The U.S. Justice Dept. asked a federal judge to stay ruling barring federal funding of research that uses embryonic stem cells, citing the “magnitude of harms occurring each day that the preliminary injunction remains in effect,” according to news reports.
The Justice Dept. filed a motion today seeking the stay of a ruling by Judge Royce Lamberth of the U.S. District Court for the District of Columbia. Lamberth ruled Aug. 23 that federal law prohibits researchers from using federal money to fund experiments using ESCs or cells derived from ESC lines.
President Barack Obama had sought to restore federal funding for the research after it was banned in 1996. Lamberth ruled that Obama’s stem cell funding policy violated the Dickey-Wicker Amendment, which was aimed at stopping the destruction of human embryos.
The Obama administration promptly said it planned to appeal the ruling, taking the first step today in asking for a suspension of the decision until the appeal plays itself out.
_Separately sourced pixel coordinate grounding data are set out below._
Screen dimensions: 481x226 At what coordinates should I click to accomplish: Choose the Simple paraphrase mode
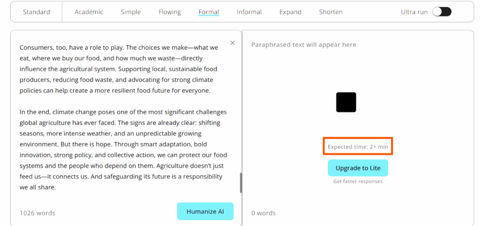pyautogui.click(x=131, y=12)
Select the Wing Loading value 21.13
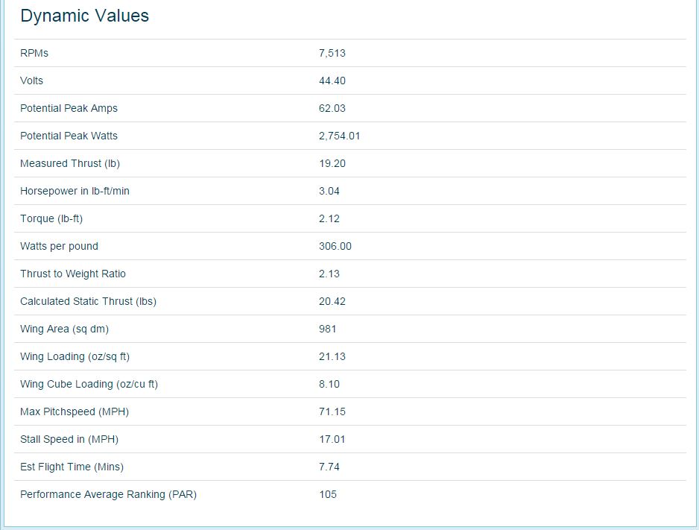The height and width of the screenshot is (530, 699). coord(332,356)
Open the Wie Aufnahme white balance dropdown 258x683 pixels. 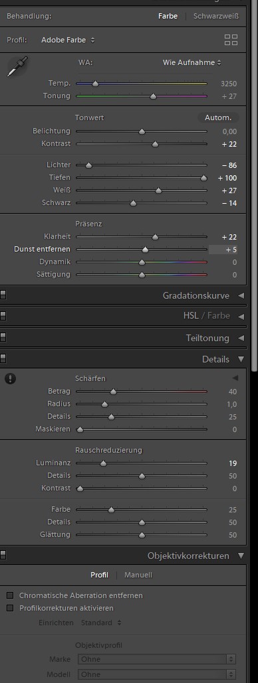point(192,62)
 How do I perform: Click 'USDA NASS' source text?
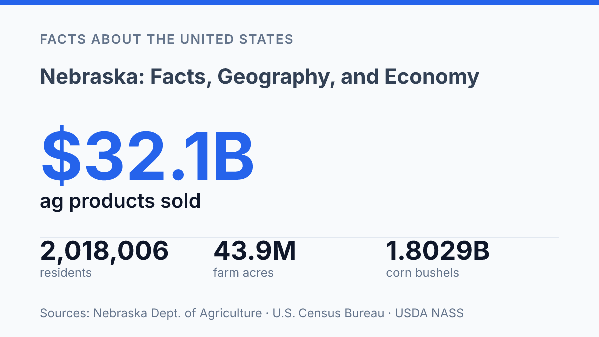point(429,313)
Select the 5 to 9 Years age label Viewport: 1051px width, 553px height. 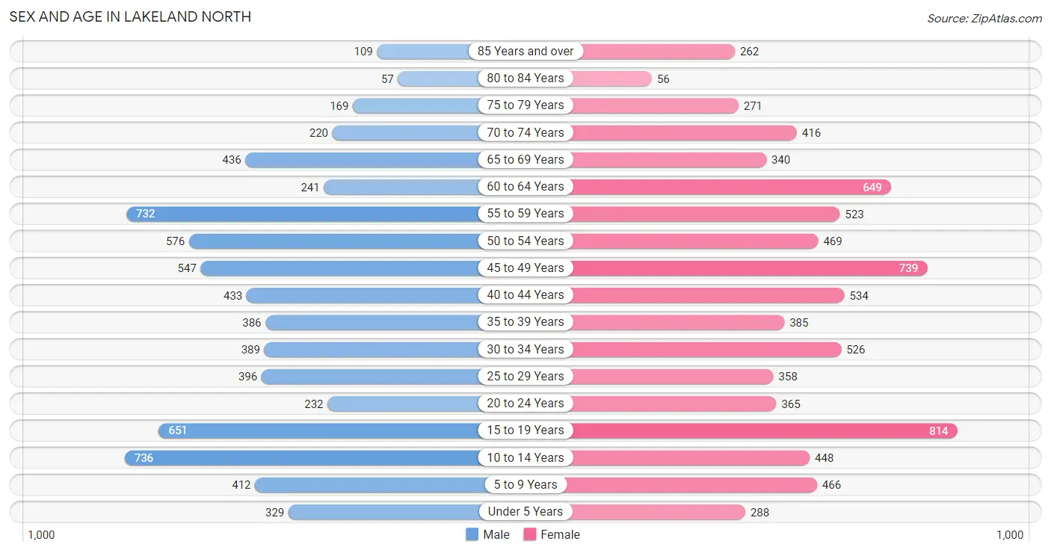526,484
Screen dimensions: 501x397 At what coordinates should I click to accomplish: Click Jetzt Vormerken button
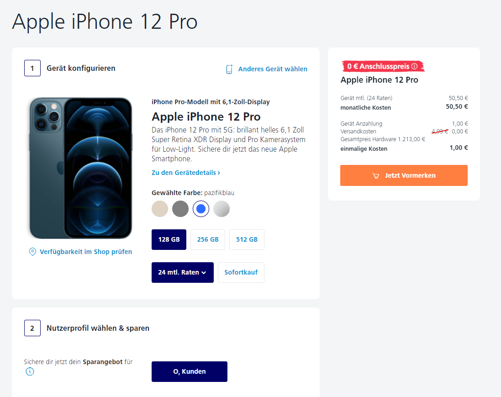tap(404, 175)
Obama’s policy allowed the use of stem cell lines derived from frozen embryos from fertility treatments that were no longer needed and donated according to stringent ethical guidelines. The plaintiffs in the lawsuit, James Sherley and Theresa Deisher, argued that the Obama policy violated the Dickey-Wicker rules.
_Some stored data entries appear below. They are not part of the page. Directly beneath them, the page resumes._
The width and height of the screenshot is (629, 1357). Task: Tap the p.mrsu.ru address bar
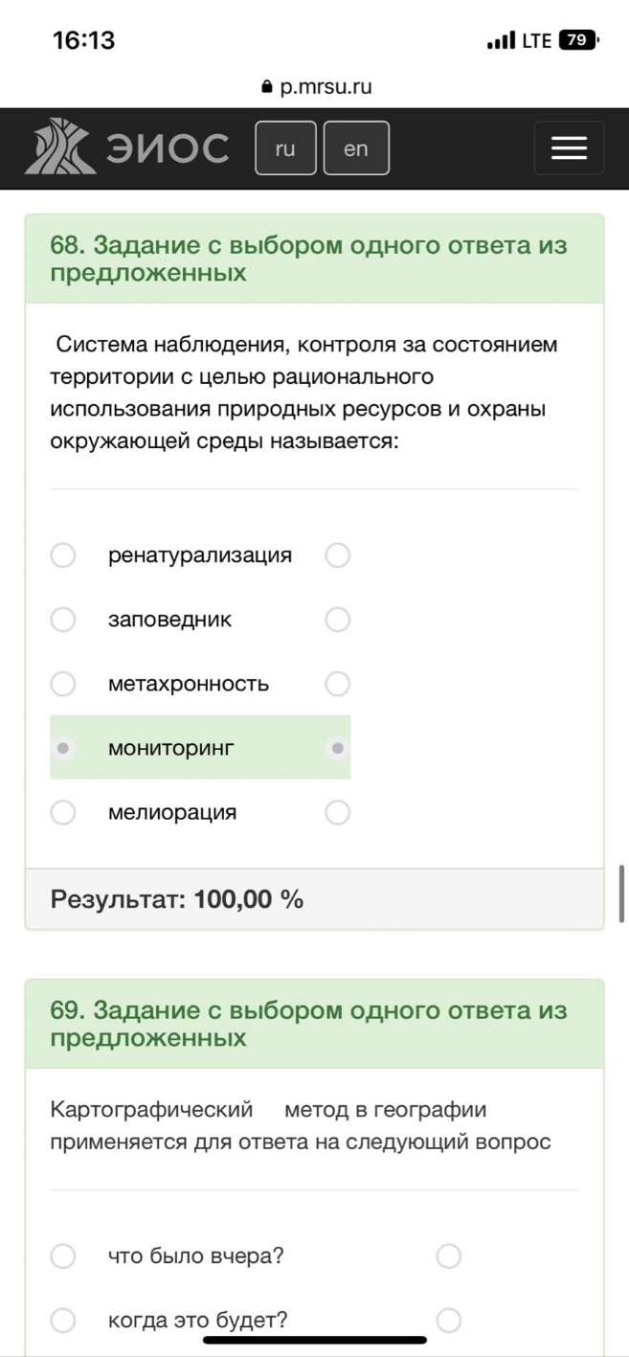click(315, 87)
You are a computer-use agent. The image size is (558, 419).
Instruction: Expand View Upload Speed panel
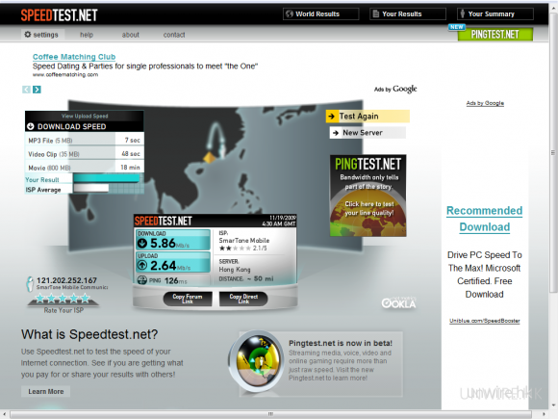[x=85, y=116]
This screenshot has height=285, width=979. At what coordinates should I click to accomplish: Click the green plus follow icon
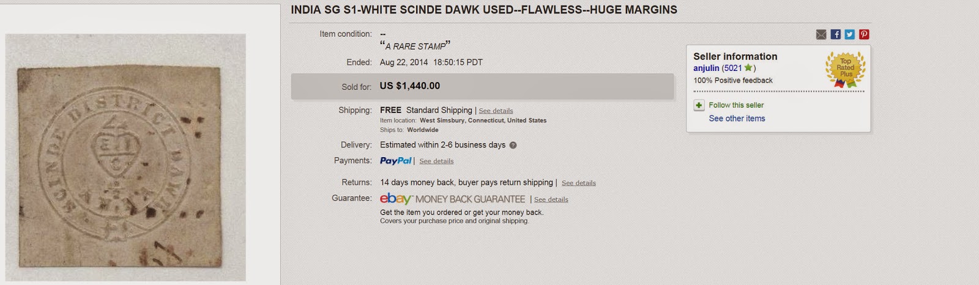coord(699,105)
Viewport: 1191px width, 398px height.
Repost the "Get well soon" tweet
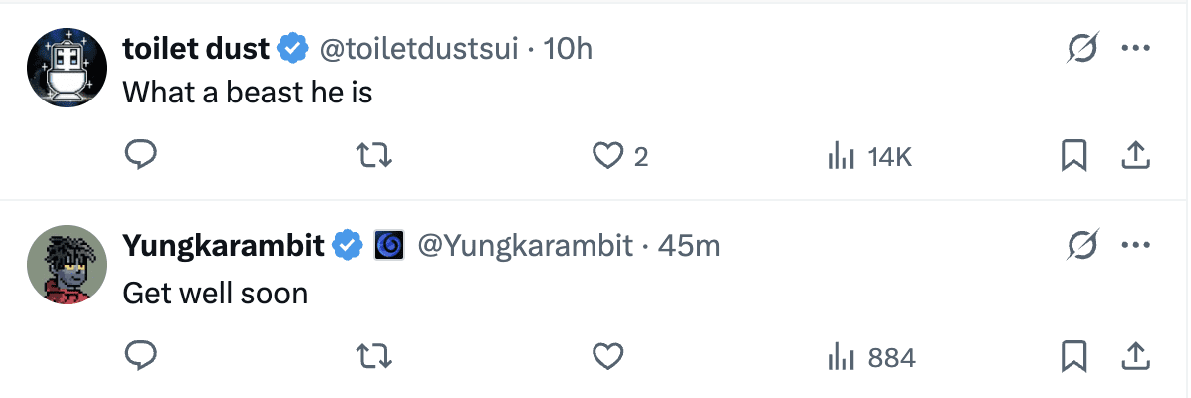point(374,356)
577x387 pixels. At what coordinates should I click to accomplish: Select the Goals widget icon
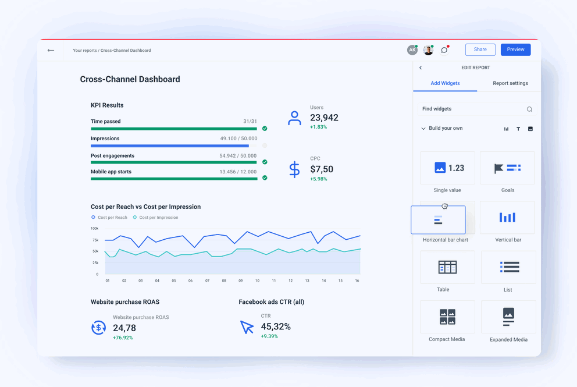[507, 168]
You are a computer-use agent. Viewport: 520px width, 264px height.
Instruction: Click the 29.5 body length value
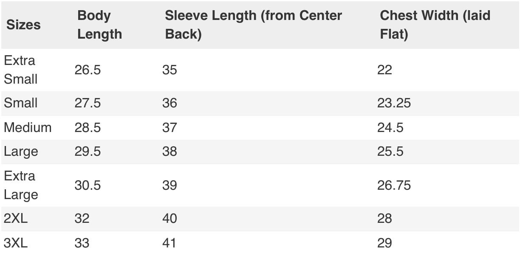point(88,152)
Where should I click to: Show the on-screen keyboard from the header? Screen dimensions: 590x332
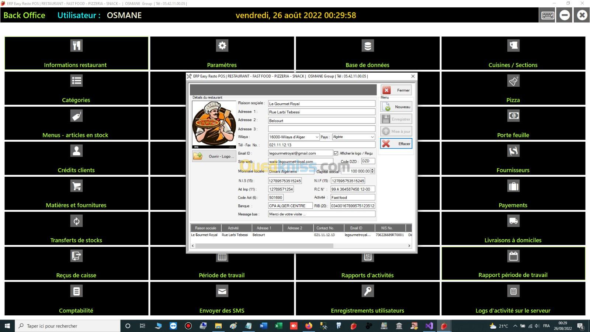pos(548,15)
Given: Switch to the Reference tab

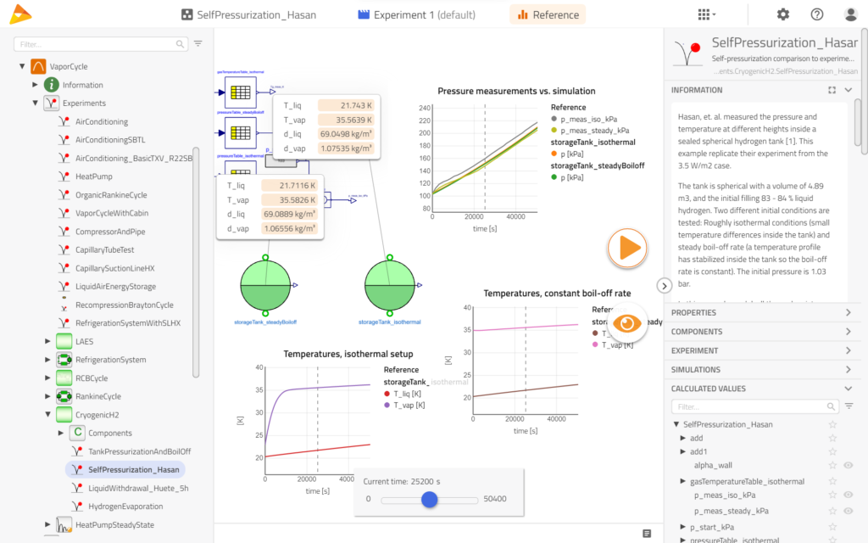Looking at the screenshot, I should [548, 14].
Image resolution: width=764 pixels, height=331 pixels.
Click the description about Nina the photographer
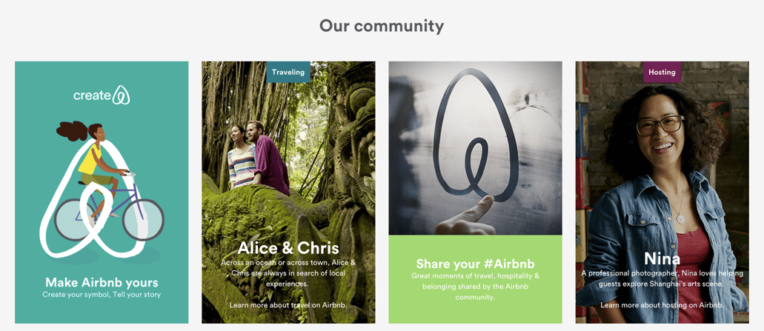click(x=662, y=278)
Lamberth agreed, ruling that Sherley and Deisher are likely to prevail in the lawsuit and that the Dickey-Wicker rules clearly bans federal funding of research using ESC-derived lines, because “the language of the statute reflects the unambiguous intent of Congress to enact a broad prohibition of funding research in which a human embryo is destroyed,” according to court documents.